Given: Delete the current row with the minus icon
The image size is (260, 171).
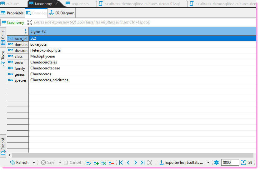Looking at the screenshot, I should (112, 163).
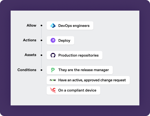Click the red CrowdStrike falcon icon
150x116 pixels.
click(x=53, y=90)
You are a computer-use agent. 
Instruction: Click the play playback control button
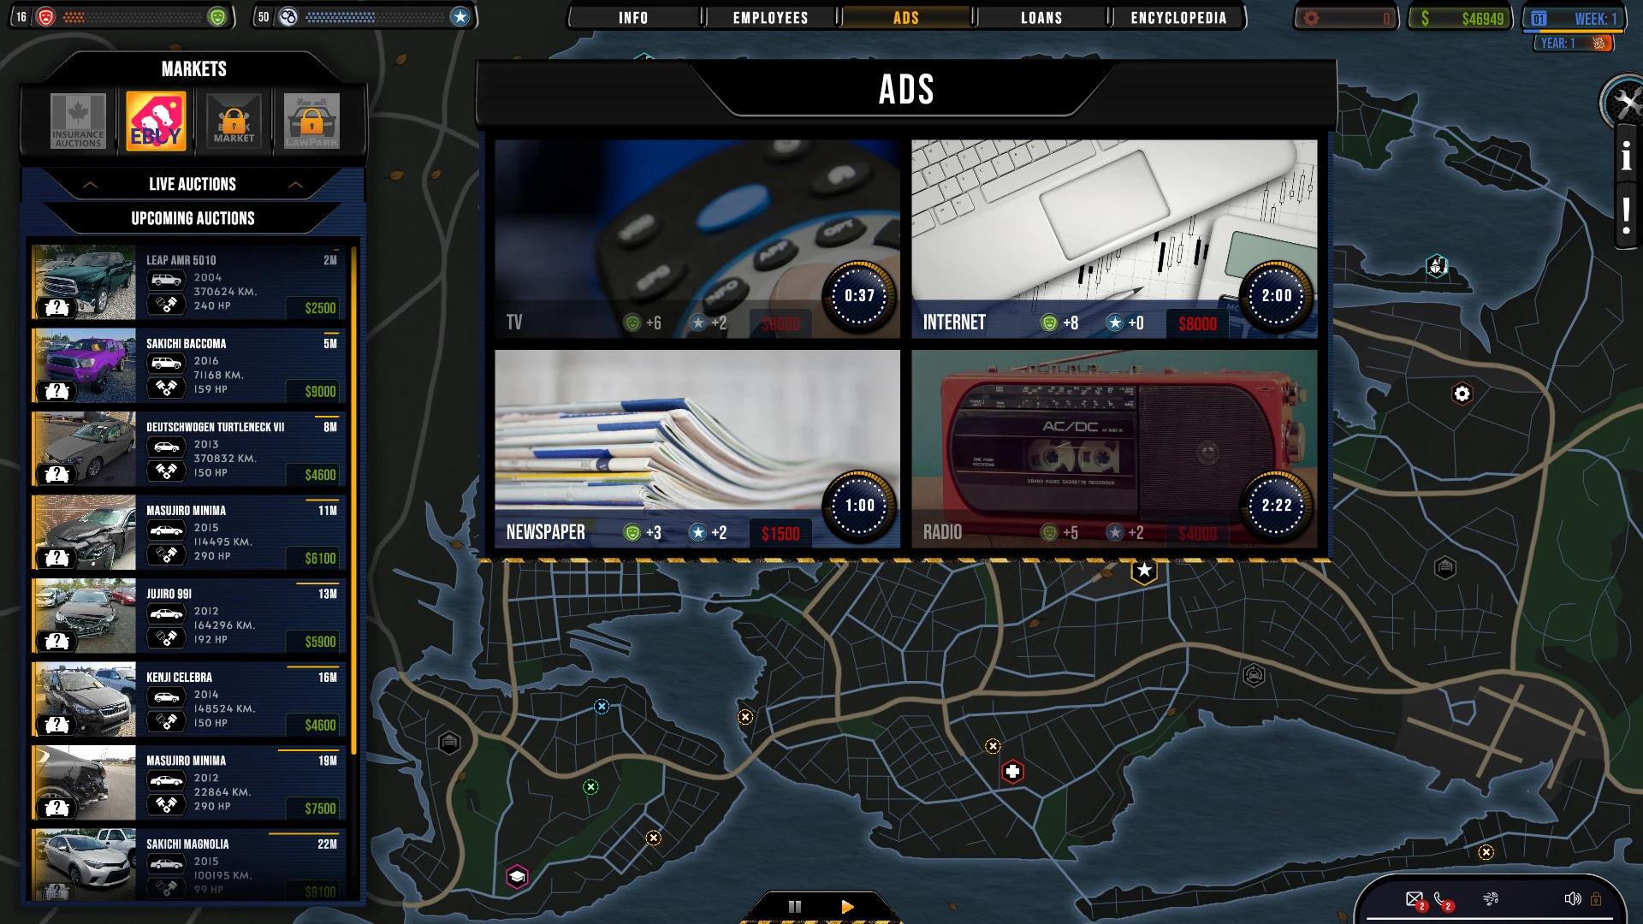pyautogui.click(x=845, y=905)
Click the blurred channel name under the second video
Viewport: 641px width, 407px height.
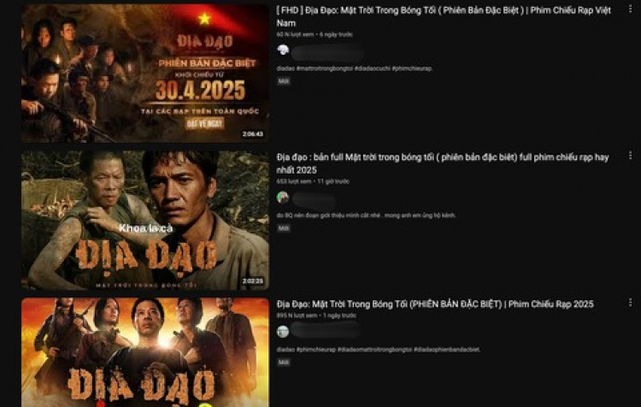tap(314, 200)
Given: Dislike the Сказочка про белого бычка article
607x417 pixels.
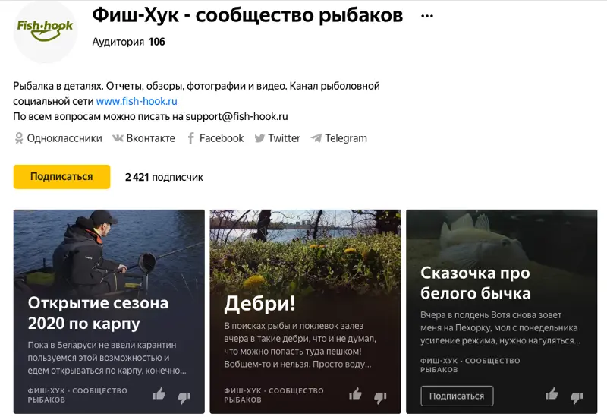Looking at the screenshot, I should (x=577, y=396).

Task objective
Repeat all of the data above word for word, leaving out the pictures.

The result
Given: Delete the current row with the minus icon
The image size is (260, 171).
Looking at the screenshot, I should (112, 163).
Click the red CrowdStrike falcon icon
150x116 pixels.
click(x=53, y=90)
You are a computer-use agent. 
Instruction: Click the play playback control button
pyautogui.click(x=845, y=905)
Click the blurred channel name under the second video
Viewport: 641px width, 407px height.
tap(314, 200)
Given: Dislike the Сказочка про белого бычка article
607x417 pixels.
Looking at the screenshot, I should (x=577, y=396).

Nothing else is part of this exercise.